+++ Trecho selecionado
A influência do sobrenome na escolha dos candidatos

Vale do Taquari

A influência do sobrenome na escolha dos candidatos

O conceito de “dinastia” remete à perpetuação de famílias no poder e no comando de impérios e nações. No Vale do Taquari, guardadas proporções, é comum a sucessão de parentes à frente de prefeituras ou nas câmaras legislativas. Incentivo dos pais e ligação natural com a política são as principais motivações dos novos agentes públicos

A influência do sobrenome na escolha dos candidatos
Vale do Taquari

“Nossa família foi se tornando uma referência de forma natural. Sempre estivemos todos envolvidos nas demandas do município, dos clubes e demais entidades. Também estávamos à frente do movimento que decretou a emancipação do município.”

O breve relato do novo prefeito eleito de Travesseiro, Genésio Hofstetter (PSB), resume a predominância da família na cidade de 2,3 mil habitantes, instalada a poucos quilômetros da BR-386. Emancipada em 1992, a comunidade local já teve sete pleitos. Desses, quatro foram vencidos pelo eleito nesse domingo.
++++++
Objetivos ->
1. Responda às perguntas abaixo com base na reportagem sobre sobrenomes na política do Vale do Taquari.
(a) Quais são as principais motivações dos novos agentes públicos?
(b) Por qual partido Genésio Hofstetter foi eleito prefeito de Travesseiro?
(c) Em que ano Travesseiro se emancipou e quantos pleitos a comunidade já teve?
2. Por favor, retome a reportagem sobre sobrenomes na política do Vale do Taquari logo após a última frase apresentada.
+++ Registros de dados
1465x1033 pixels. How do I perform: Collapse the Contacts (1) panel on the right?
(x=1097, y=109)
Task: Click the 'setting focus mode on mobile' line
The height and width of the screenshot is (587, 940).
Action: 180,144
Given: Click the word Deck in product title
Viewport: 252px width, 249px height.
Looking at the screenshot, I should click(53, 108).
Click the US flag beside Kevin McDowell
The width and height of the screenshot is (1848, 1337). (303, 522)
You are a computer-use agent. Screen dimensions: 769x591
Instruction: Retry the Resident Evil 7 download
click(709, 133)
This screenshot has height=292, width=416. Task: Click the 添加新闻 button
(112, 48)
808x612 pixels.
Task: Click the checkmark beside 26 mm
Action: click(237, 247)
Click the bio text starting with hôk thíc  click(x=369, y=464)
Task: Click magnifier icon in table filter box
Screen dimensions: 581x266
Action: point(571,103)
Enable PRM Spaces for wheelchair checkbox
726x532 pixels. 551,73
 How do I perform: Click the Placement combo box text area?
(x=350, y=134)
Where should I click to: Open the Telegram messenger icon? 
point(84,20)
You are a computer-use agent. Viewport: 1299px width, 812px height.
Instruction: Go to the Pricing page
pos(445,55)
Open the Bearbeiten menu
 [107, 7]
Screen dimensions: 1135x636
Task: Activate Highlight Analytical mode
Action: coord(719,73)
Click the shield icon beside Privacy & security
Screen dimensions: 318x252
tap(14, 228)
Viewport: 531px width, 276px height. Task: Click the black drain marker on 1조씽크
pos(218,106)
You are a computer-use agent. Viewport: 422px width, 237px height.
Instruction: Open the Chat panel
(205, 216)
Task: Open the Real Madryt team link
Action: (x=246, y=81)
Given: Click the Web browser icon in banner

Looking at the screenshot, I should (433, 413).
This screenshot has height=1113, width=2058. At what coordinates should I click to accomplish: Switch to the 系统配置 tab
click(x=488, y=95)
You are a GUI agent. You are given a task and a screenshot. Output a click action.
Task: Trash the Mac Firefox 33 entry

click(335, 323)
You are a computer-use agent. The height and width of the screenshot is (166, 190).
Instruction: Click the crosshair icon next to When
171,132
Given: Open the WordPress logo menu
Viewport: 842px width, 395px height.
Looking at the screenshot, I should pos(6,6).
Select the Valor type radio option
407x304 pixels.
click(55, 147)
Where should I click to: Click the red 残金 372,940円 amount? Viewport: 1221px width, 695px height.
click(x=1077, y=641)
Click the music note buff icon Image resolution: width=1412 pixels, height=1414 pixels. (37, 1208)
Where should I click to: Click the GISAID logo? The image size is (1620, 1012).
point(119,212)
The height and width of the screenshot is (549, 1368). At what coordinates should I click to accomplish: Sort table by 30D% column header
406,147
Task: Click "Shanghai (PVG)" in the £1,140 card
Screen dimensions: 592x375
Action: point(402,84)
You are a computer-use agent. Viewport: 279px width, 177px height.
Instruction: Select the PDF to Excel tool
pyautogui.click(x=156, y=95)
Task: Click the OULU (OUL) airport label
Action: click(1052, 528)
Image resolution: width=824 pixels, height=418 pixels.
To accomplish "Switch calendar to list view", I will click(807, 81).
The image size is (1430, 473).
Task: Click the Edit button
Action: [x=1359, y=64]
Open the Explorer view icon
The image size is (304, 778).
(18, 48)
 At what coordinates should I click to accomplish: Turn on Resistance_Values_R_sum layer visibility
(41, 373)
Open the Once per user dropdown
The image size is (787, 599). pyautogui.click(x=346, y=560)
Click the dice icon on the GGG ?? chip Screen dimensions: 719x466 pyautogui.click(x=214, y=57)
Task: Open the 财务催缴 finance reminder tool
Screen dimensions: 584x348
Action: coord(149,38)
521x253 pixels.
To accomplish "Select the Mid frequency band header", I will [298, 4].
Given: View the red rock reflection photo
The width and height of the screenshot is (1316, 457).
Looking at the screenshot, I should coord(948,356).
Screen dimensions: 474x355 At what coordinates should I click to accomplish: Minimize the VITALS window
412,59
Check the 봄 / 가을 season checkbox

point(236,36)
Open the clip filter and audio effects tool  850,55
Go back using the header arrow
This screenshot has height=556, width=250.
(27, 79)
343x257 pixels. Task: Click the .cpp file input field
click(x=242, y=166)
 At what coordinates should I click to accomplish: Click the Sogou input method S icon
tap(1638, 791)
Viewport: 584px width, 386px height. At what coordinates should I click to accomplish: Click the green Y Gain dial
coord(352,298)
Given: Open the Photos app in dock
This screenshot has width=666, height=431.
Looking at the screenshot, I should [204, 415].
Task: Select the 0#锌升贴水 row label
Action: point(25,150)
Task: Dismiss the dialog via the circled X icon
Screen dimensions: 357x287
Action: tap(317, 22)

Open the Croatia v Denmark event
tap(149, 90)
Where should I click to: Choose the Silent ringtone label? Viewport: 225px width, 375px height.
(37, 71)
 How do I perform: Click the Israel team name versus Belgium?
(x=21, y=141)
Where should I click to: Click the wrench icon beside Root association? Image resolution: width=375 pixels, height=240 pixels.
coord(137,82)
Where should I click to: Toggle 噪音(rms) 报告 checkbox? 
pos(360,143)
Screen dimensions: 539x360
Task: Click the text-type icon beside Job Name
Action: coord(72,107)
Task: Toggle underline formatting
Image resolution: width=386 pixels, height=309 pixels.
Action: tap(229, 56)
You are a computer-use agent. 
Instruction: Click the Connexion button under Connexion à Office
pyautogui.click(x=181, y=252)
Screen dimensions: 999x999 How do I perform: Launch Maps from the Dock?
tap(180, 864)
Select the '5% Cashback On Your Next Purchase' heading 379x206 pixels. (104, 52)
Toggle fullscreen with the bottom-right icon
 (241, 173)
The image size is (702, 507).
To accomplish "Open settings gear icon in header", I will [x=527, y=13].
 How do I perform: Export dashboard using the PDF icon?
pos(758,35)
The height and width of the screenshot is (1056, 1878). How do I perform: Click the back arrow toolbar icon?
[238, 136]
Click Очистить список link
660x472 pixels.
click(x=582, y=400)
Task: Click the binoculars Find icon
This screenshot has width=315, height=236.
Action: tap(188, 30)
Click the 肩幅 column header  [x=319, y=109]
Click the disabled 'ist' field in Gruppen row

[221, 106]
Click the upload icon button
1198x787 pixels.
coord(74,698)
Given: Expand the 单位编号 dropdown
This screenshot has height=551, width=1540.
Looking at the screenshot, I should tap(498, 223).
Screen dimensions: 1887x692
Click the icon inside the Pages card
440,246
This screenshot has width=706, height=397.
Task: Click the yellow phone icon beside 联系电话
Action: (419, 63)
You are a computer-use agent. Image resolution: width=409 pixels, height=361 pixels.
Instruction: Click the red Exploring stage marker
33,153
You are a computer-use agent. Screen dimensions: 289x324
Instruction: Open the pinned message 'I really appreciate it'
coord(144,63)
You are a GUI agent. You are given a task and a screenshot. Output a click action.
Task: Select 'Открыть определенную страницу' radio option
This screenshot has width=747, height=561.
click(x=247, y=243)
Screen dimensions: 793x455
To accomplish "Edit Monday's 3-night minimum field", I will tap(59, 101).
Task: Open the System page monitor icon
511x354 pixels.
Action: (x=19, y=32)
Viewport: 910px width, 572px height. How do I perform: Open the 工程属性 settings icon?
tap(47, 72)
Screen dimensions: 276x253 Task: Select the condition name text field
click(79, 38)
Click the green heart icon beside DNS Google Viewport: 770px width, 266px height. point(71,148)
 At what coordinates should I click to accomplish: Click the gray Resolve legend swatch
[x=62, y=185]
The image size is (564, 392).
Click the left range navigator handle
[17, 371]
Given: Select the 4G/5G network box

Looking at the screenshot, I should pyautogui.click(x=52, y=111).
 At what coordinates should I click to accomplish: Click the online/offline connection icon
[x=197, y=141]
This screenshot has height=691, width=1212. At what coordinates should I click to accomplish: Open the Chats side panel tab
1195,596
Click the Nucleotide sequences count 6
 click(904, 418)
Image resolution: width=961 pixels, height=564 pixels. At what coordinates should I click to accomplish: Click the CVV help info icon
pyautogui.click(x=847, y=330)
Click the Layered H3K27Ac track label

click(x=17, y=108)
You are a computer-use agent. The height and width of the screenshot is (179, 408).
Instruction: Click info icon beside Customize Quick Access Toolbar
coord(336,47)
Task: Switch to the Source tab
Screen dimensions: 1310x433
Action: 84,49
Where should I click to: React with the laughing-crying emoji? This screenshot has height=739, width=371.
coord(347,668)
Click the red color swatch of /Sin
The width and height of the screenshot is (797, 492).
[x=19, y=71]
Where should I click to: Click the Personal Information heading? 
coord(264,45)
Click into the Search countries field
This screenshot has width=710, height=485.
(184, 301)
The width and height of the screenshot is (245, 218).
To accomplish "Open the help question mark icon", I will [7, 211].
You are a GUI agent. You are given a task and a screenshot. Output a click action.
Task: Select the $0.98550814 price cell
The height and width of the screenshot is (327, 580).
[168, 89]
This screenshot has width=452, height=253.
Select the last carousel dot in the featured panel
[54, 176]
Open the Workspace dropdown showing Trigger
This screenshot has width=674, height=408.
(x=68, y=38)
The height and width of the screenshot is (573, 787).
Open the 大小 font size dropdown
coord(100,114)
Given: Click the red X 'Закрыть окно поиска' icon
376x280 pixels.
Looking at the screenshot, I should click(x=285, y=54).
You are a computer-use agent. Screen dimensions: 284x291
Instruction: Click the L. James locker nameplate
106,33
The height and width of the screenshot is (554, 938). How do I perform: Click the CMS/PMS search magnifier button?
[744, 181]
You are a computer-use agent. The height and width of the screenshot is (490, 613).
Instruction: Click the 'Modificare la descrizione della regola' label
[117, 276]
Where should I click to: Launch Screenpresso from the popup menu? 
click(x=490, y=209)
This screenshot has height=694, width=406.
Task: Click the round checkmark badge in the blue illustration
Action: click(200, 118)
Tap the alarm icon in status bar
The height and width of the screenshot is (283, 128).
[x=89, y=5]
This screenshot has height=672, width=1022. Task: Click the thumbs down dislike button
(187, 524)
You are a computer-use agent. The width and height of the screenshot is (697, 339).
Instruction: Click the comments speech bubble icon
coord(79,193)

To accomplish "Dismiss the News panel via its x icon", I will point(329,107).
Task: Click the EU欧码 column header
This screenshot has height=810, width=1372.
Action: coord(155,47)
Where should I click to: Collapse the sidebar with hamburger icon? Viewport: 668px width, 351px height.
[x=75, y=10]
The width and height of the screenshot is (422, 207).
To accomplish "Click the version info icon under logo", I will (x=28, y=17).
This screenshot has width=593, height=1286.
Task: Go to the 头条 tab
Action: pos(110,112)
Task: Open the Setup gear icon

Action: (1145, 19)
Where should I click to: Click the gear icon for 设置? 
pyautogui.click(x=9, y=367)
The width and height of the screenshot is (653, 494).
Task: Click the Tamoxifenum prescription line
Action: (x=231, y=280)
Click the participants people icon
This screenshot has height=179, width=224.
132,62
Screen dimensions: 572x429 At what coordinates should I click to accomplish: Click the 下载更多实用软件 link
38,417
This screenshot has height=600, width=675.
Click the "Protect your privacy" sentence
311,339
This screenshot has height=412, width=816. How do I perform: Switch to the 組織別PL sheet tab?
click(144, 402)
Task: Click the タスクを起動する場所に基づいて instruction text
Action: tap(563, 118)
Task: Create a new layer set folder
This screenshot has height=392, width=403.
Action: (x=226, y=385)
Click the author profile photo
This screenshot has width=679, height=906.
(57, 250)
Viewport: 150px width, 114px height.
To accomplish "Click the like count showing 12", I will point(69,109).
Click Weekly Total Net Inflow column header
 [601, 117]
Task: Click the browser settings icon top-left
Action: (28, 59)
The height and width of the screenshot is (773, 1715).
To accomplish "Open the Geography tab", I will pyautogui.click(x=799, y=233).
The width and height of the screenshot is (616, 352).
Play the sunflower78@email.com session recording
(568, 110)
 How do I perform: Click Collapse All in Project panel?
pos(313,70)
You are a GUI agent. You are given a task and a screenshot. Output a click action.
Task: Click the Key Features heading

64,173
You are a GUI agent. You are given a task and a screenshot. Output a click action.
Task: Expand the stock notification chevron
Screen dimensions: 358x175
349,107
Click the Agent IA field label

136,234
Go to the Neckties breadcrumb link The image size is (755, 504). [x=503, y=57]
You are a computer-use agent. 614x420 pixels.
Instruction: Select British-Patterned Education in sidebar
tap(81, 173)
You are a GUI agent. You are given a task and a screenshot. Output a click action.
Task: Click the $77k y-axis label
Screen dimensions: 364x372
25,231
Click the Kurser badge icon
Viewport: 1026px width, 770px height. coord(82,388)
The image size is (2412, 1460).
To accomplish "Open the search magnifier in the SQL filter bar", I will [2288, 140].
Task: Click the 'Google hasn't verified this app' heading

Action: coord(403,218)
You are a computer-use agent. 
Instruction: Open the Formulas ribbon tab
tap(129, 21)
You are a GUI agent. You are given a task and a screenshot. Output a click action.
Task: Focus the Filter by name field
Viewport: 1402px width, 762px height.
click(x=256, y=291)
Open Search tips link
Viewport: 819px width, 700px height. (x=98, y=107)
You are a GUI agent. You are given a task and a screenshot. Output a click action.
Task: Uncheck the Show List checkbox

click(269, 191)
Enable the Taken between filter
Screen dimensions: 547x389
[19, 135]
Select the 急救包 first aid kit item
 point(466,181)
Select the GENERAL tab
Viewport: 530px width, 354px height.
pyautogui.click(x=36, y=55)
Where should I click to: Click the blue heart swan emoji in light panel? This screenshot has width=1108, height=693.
++++++
Respostas por tarefa ->
1.
(a) Incentivo dos pais e ligação natural com a política.
(b) PSB.
(c) Em 1992; sete pleitos.

2.
Além dele, os irmãos Anivo, Hari e Lari se alternam entre cadeiras no Legislativo, funções públicas e candidaturas à majoritária. Por duas vezes, dois deles foram adversários nas urnas em campanhas para escolha do gestor municipal. Em outra, prefeito, vice e presidente da câmara eram cargos ocupados pelos filhos de Maria Amanda.

As peripécias verificadas em Travesseiro viraram notícia nacional. O jornal Folha de São Paulo, em agosto de 2000, publicou sobre a “dinastia” Hofstetter na cidade. O texto destacava a rivalidade familiar. “A gente deu até entrevista para o Jô Soares”, comenta Lari.

Assim como os Hofstetter, outras famílias tradicionais na região se tornam protagonistas na política. Em Lajeado, destaque para os Schumacher, os Portz, e os Schefer. A primeira, com a eleição da vice-prefeita, Glaucia, filha do ex-prefeito por três mandatos, Cláudio. As demais comemoram as ascenções dos filhos – Mariela e Marcos – no lugar dos pais – Delmar e Antônio – para o legislativo.

Além deles, outros sobrenomes voltaram – ou se mantiveram – no cenário político. A vereadora eleita em Lajeado, Neca Dalmoro (PDT), por exemplo, é filha de Selvino Marcolino Dalmoro, ex-presidente da câmara lajeadense, que morreu durante o exercício do cargo, em 29 de janeiro de 1986.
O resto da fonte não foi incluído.